Nucleotides have central roles in cellular metabolism by being energy donors and as building blocks in DNA and RNA. It is very important that the cellular amount of nucleotides is regulated and there are many genetic diseases described caused by disbalanced nucleotide levels. We are studying the regulation of some of the enzymes involved in the nucleotide metabolism with a main focus on ribonucleotide reductase and nucleoside kinases. Trypanosoma brucei causes African sleeping sickness, a fatal disease to which there is no good treatment. Current medicines are limited by efficacy and severe toxicity. We try to exploit differences in nucleotide metabolism between the trypanosomes and mammalian cells in order to selectively kill the parasites with minimized side effects.
We are studying the regulation of nucleotide metabolism to understand basal cellular processes and to design drugs that exploit specific properties of enzymes/pathways related to nucleotide metabolism in malignant cells and pathogens. We have a particularly strong interest in the pathogen Trypanosoma brucei, which causes African sleeping sickness.
Enzyme regulation/oligomerization - Nucleotides are used as energy donors, cellular regulators and building blocks for DNA and RNA. It is important to have balanced cellular supplies of nucleotides to avoid metabolic diseases and minimize the mutation rate. We investigate the regulatory mechanisms of these enzymes. One of the techniques used is Gas-Phase Electrophoretic Mobility Macromolecule Analysis (GEMMA).

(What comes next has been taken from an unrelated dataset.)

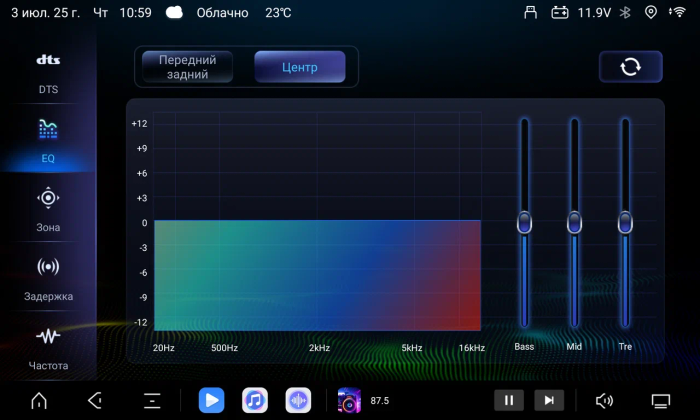Screen dimensions: 700x420
Task: Open the Частота frequency settings
Action: pyautogui.click(x=48, y=348)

Drug discovery - Substrate analogs of nucleotide metabolizing enzymes can be used against diseases such as cancer and infectious diseases. We are studying the nucleotide metabolism of the parasite Trypanosoma brucei, which causes African sleeping sickness in humans and Nagana in domestic animals. The different properties of T. brucei nucleotide metabolism in comparison to that of the host can be exploited to find drugs that specifically target the parasite.

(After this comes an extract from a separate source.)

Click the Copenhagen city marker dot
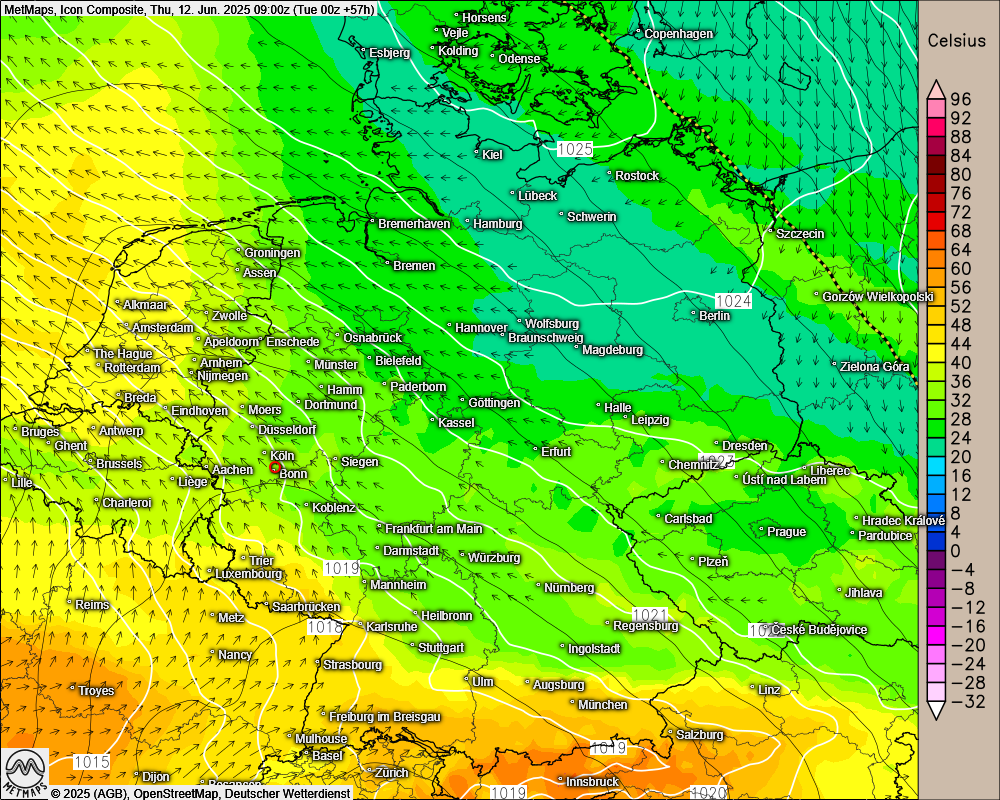[x=640, y=32]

The following research projects are currently running in our lab:
• Mammalian ribonucleotide reductase is composed of R1 (alpha) and R2 (beta) subunits and is regulated by two allosteric sites located on the R1 subunit. One of these sites, the overall activity site, binds ATP or dATP. We have previously seen that dATP (enzyme inhibitor) and ATP (activator) induce the formation of an alpha-6-beta-2 protein complex in mammalian cells. The type of complex varies between species and we are now trying to delineate the molecular mechanism behind the opposite effect of these two nucleotides on enzyme activity in mammalian cells and other species.
• T. brucei is able to accumulate unusually high levels of dATP when it is cultivated in the presence of deoxyadenosine. This strong salvage capacity can be utilized to activate nucleoside analogs that can be used as drugs against T. brucei. We are characterizing enzymes involved in the metabolism of deoxyadenosine and other nucleosides in T. brucei.